Ale, ale - polecam spojrzeć na sprawę trochę szerzej. Po 1 - jakie ma ku temu powody? Nie czuje się gotowa? Nie ufa Ci? Boi się wpadki? Boi się ośmieszenia? Powodów jest mnóstwo - ale , co powtarzam w damsko męskim miliard razy - komunikacja to klucz. Takie podejście ( powiedziałbym, że prawie że konsumenckie ) świadczy o płytkości relacji ( a przynajmniej o Twojej płytkości ;] ). Chcesz seksu na żądanie?

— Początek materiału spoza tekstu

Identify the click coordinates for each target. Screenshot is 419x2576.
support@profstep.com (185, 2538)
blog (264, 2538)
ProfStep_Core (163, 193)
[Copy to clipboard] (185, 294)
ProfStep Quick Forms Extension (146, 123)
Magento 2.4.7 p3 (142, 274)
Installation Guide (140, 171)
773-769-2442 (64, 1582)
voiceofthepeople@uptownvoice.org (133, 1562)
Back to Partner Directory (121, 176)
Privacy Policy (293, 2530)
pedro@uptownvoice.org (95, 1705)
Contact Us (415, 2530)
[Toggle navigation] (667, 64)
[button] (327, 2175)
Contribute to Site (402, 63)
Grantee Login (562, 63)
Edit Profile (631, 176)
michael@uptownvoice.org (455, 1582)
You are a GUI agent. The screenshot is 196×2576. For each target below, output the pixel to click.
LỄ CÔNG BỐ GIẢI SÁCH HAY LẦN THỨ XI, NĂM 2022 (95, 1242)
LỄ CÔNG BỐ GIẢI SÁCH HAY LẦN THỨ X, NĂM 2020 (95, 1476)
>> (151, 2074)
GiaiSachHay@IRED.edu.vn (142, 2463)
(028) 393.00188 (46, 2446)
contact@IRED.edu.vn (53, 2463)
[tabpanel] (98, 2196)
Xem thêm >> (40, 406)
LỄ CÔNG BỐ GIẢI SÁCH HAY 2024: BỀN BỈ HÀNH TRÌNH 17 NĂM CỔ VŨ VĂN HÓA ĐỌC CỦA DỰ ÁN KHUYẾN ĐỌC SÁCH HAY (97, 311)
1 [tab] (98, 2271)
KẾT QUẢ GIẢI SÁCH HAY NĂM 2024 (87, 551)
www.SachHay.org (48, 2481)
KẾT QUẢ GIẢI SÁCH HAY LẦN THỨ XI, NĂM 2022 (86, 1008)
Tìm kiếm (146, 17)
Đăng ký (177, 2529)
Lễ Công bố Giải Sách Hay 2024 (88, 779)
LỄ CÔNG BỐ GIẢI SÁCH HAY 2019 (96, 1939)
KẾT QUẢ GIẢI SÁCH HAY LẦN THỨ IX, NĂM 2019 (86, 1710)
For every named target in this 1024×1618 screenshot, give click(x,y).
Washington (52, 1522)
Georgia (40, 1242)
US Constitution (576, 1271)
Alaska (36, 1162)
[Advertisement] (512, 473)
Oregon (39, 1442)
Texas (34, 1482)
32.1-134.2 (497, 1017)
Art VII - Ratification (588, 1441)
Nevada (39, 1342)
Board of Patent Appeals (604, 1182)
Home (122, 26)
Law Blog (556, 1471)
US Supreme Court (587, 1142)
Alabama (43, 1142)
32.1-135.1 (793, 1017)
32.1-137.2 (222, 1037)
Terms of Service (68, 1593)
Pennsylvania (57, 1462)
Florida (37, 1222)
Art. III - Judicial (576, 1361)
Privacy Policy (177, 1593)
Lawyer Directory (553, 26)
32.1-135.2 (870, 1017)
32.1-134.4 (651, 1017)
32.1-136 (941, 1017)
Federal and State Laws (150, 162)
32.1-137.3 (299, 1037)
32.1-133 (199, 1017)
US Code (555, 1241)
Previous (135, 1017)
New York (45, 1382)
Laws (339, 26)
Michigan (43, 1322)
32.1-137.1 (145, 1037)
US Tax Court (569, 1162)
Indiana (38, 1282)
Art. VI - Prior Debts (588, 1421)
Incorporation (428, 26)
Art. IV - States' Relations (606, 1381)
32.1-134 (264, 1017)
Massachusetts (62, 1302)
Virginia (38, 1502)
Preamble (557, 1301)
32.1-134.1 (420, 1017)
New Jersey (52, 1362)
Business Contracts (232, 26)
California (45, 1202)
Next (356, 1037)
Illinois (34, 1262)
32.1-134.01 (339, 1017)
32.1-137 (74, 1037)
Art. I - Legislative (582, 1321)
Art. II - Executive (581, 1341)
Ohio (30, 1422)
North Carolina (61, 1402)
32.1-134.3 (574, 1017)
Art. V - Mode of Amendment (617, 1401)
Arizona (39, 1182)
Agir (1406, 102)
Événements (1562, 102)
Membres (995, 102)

Idź zapłać dziwce.
laski maja podejscie jakie maja
serio gdybys poznala sfojego ksiencia ktorego tak szukacie i pozniej dowiedzialabys sie, ze kiedys ruchal dziwki, tak powiedzmy kawalek przed slubem, bo raczej nie mial okazji i powodow do mowienia ci tego wczesniej, bo jakos nie jest naturalnym mowienie o takich rzeczach, nie zeby cos ukrywal, ty tez jak go poznasz to nie mowisz nagle: wiesz ale moj ostatni chlopak to sie lubil ruchac codziennie nie? no wiec on tez raczej nie mowi: wiesz 2 lata temu chodzilem co tydzien na dziwki. to co jak juz ci powie albo przypadkiem czy cos to oczywiscie odwolujesz slub co nie?
poped seksualny jest normalny i jesli nie potrafisz znalezc czegos do ruchania to ruchanie dziwki jest czyms normalnym, szczegolnie, ze nie musisz isc teraz na stare proce do burdelu tylko mozesz sobie normalnie znalezc w sieci studentke 1/2/3/whateva/ roku ktora dorabia sobie dymajac sie raz dziennie lub rzadziej za kase
no powiem Ci, że brzydziłabym się siebie w chuj w takim razie
dunno, ale dla mnie to jest normalne, że dużo się o seksie w związku mówi i tyle, ja wymagam tego o wiele częściej niż co niektórzy mieli w ogóle w całym życiu i muszę takie rzeczy wiedzieć, bo nie byłoby dla mnie komfortu kochania się parę razy dziennie z kimś, kto mnie wkurwia takimi wiadomościami, potem w głowie bym miała jakieś pierdoły i w ogóle do dupy takie coś, a ja bardzo mocno dociekam informacji, których może i nawet nie powinnam wiedzieć, ale muszę mięć czysty umysł, muszę mieć wszystko poukładane i pogodzone ze sobą żeby wszystko grało tak jak ma grać
i nie chodzi mi o to, że facet miałby nie mieć w ogóle partnerek przede mną, bo akurat to nie do końca byłoby dla mnie dobre ;d
czyli mógłby mieć wiele partnerek, z których połowę mógłby obrócić w dyskotekowym kiblu, ale jakby poszedł na dziwki to jest to nie do zaakceptowania ?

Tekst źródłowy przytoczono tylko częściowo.